(Stored data)
◇ ◇ ◇ ◇
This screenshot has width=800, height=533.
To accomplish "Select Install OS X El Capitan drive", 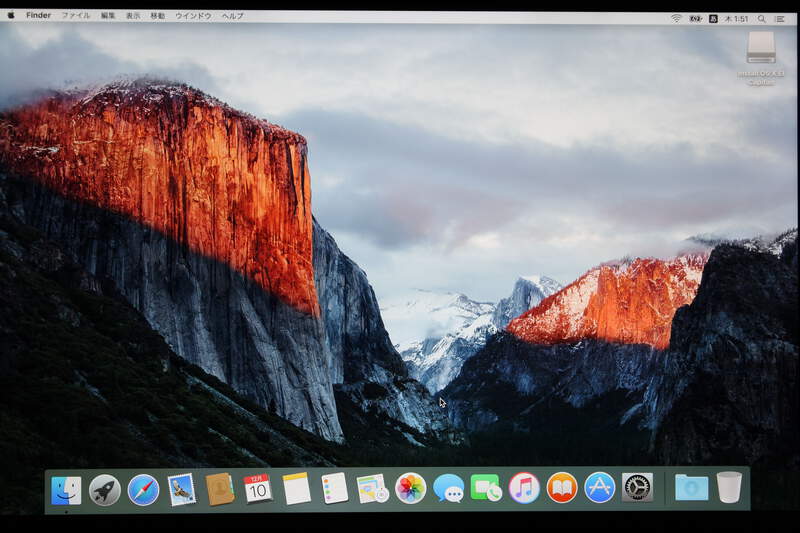I will (x=761, y=50).
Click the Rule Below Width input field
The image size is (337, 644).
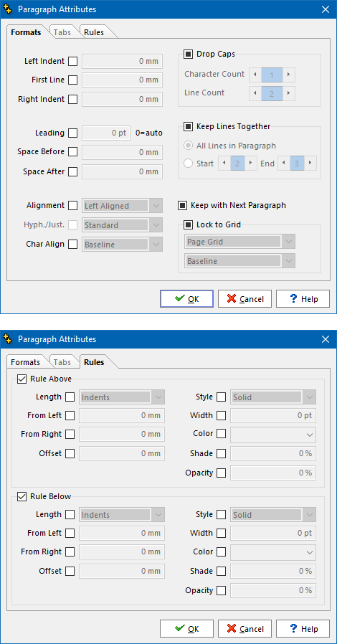tap(273, 533)
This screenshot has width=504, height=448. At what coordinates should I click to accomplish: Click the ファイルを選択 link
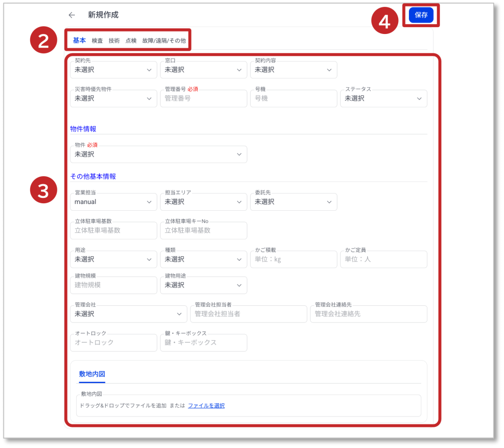[x=206, y=406]
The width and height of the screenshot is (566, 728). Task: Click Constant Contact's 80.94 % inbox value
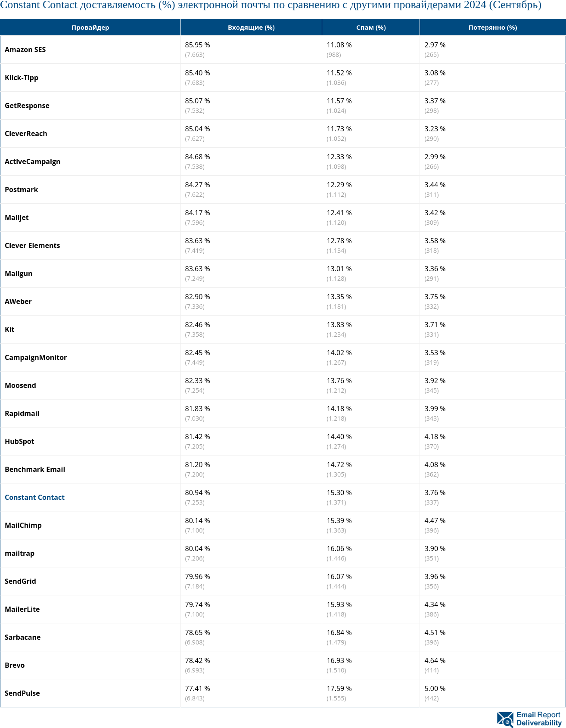click(x=197, y=493)
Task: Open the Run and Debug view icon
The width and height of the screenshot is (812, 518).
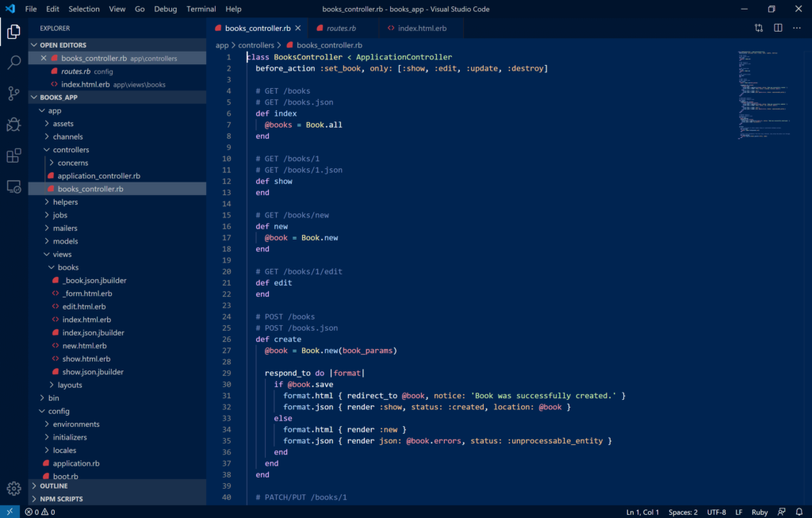Action: point(13,124)
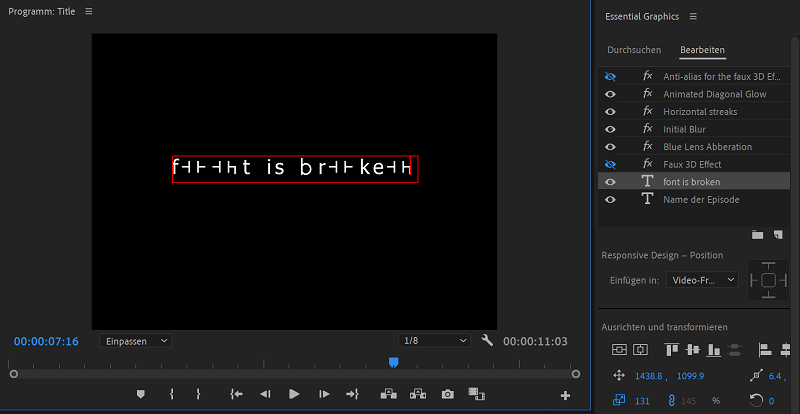Click the blue playhead on time ruler
This screenshot has height=414, width=800.
tap(393, 362)
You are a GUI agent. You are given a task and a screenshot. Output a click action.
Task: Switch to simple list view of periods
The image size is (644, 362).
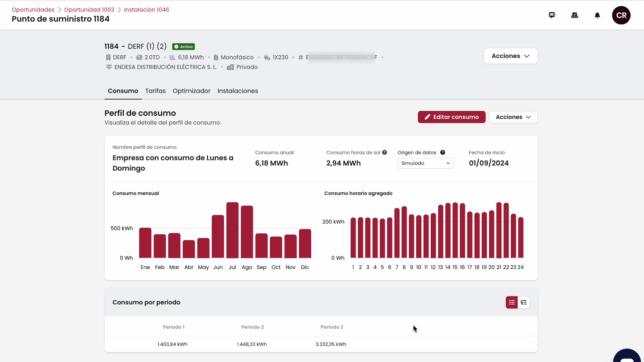512,302
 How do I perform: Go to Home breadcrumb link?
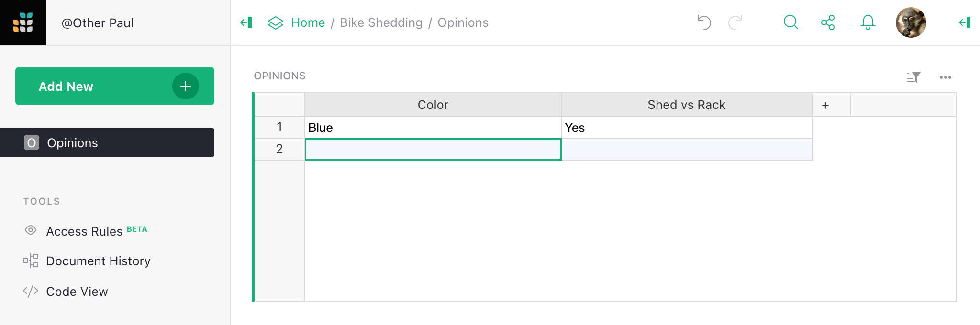[308, 22]
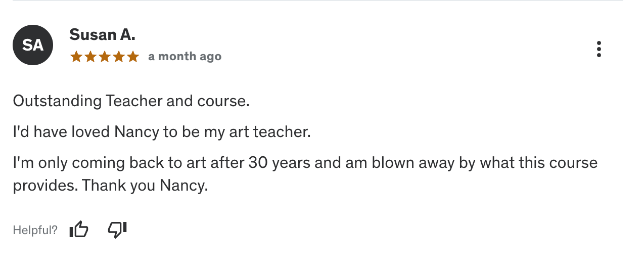Viewport: 644px width, 270px height.
Task: Click the SA avatar circle
Action: (x=33, y=45)
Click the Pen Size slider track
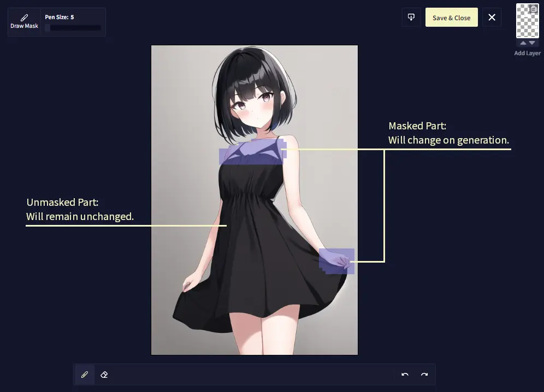This screenshot has height=392, width=544. pyautogui.click(x=74, y=28)
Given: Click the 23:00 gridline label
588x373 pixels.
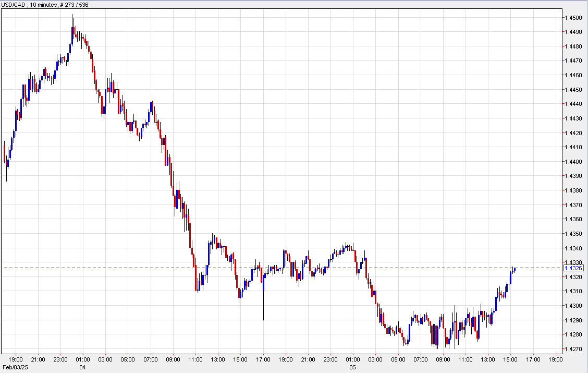Looking at the screenshot, I should click(60, 359).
◇ ◇ ◇ ◇
Only the lines from the one containing "Given: Click the 23:00 gridline label" through the end of the records are wanted, set down exactly and without their pictures.

* _YOUR SOLUTION_:
Given: Click the 23:00 gridline label
588x373 pixels.
Looking at the screenshot, I should click(60, 359).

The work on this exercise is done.